To write an ObjectId value using Spark Mongo Connector 10.2.2 in PySpark while updating records, you must convert the ObjectId string into a special format. The Spark Mongo Connector does not automatically recognize a string as an ObjectId; it will otherwise store it as a string in MongoDB rather than the expected BSON ObjectId type.
Required Technique
-
Format the ObjectId value using a JSON structure: {"$oid": "<hex string here>"}
-
When creating or updating your DataFrame, convert the _id field (or any ObjectId field) into this format.
-
Set the Spark option: .config("spark.mongodb.write.convertJson", "object_Or_Array_Only")
-
This enables the connector to convert the JSON structure to a BSON ObjectId when writing to MongoDB.
PySpark Example
from pyspark.sql.functions import col, struct, lit
# Example with existing DataFrame `df` with '_id' field as string
df = df.withColumn("_id", struct(lit("$oid").alias("oid"), col("_id")))

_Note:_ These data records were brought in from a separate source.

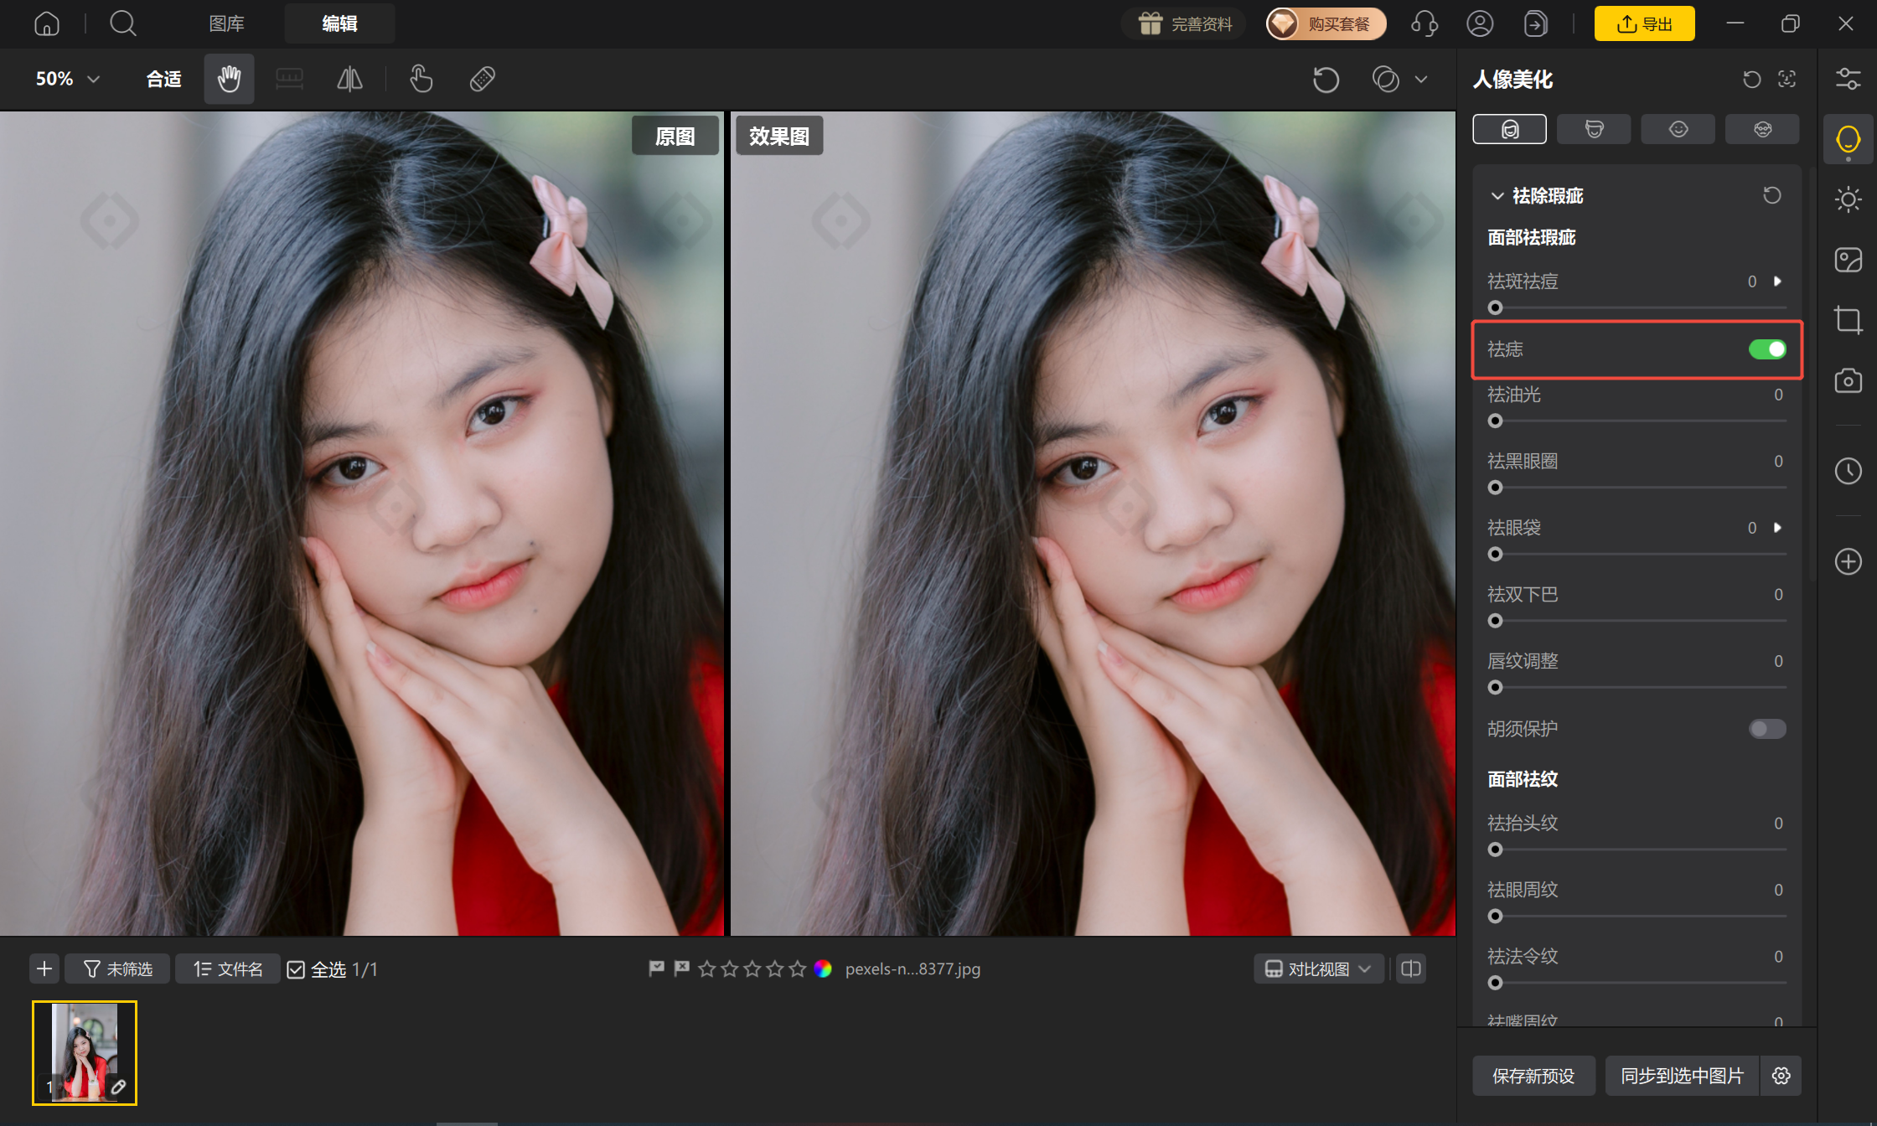1877x1126 pixels.
Task: Click the customer service headset icon
Action: pyautogui.click(x=1425, y=23)
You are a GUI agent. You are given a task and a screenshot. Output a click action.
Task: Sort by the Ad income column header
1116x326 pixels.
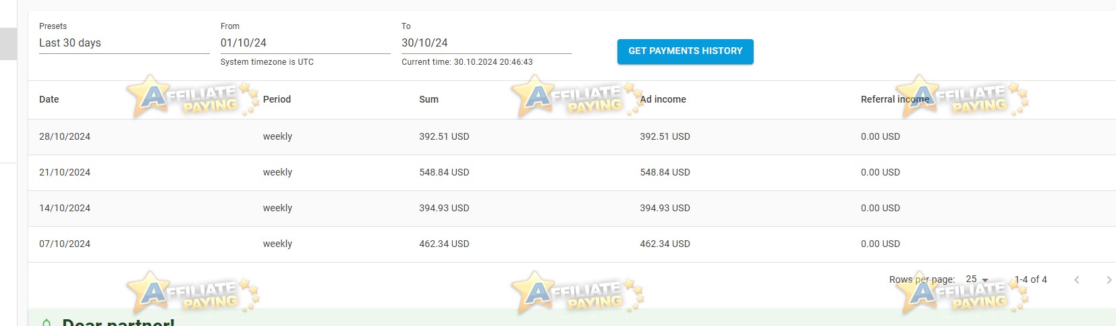point(663,99)
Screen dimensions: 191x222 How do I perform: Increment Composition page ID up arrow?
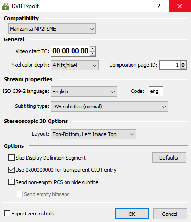pyautogui.click(x=183, y=63)
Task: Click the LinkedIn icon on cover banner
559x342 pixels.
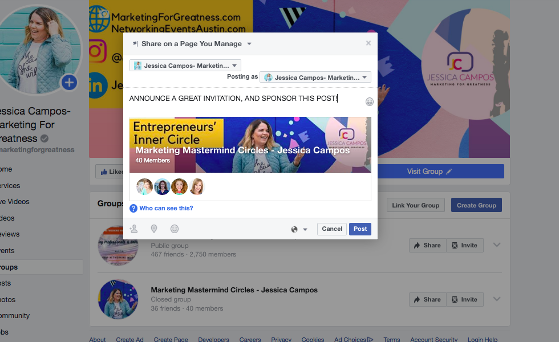Action: tap(98, 86)
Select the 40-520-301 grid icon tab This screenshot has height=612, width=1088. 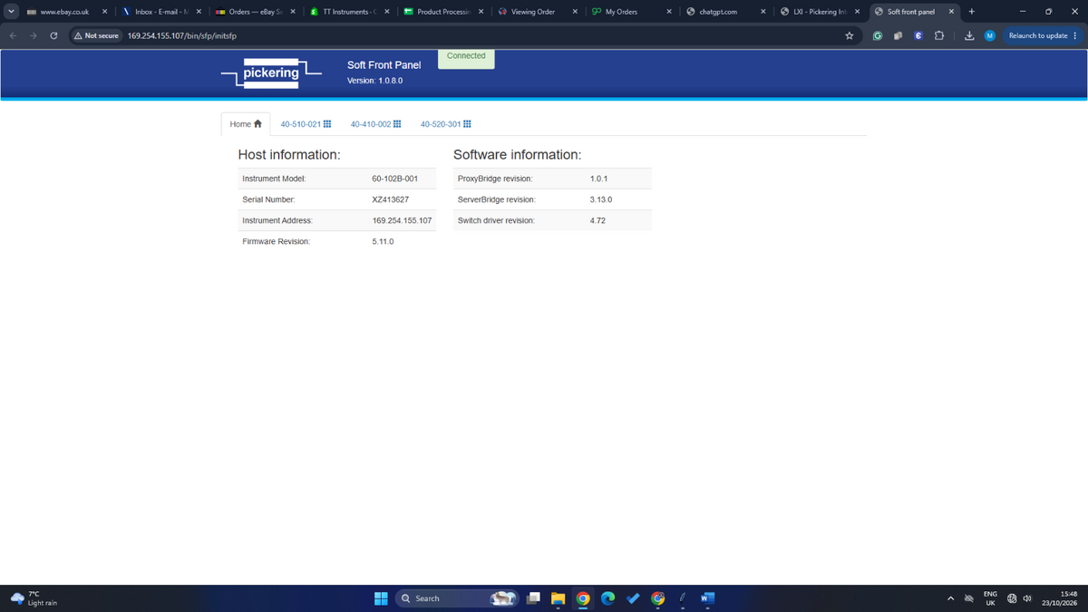click(x=466, y=124)
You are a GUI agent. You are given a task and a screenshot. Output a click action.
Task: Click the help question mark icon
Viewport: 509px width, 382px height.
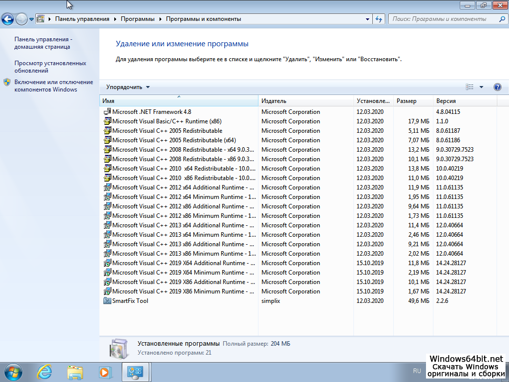click(497, 87)
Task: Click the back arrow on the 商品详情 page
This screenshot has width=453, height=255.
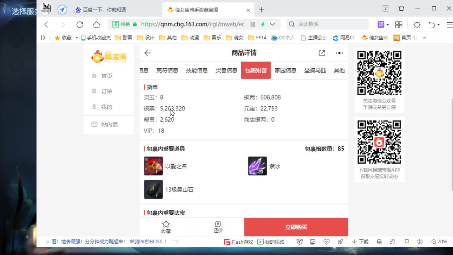Action: pos(147,53)
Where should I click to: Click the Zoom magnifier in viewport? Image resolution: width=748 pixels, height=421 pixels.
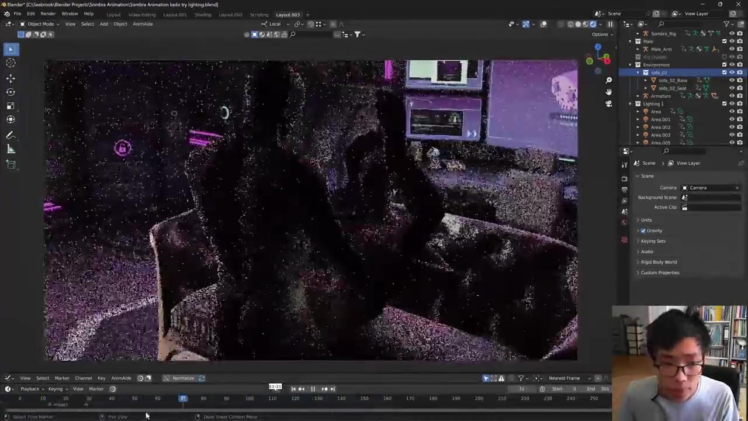point(608,80)
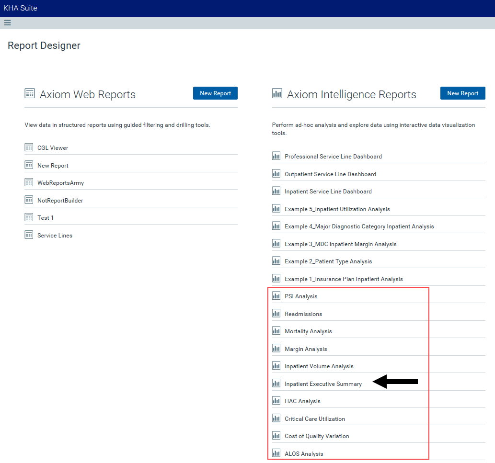
Task: Open the Cost of Quality Variation report
Action: click(x=317, y=436)
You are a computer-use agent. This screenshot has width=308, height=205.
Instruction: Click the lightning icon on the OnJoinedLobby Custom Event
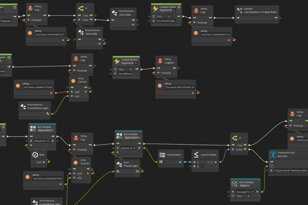tap(155, 8)
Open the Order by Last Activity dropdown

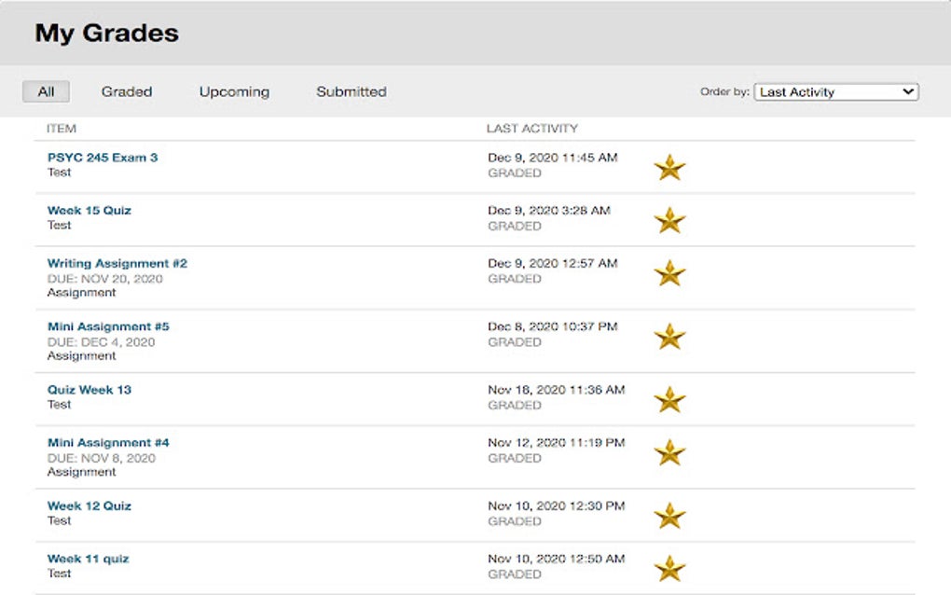[x=835, y=92]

# Writing with configuration for ObjectId conversion
df.write \
.format("mongodb") \
.option("uri", "mongodb://host:port/database.collection") \
.option("spark.mongodb.write.convertJson", "object_Or_Array_Only") \
.mode("append") \
.save()
-
Ensure that each ObjectId column is structured as {"$oid": "hexid"} before writing.โ
MongoDB Connector Version, Spark, and Scala
-
Compatible with Spark 3.2.4, Scala 2.13, and mongo-spark-connector_2.12-10.2.2.โ
Key Details
-
Direct string ObjectIds will be written as strings; you must use the JSON struct format above for true ObjectId behavior in MongoDB.
-
This method is necessary for both insertion and update operations.โ
This approach should allow you to maintain the ObjectId type as required by MongoDB in your updates and inserts usingg PySpark.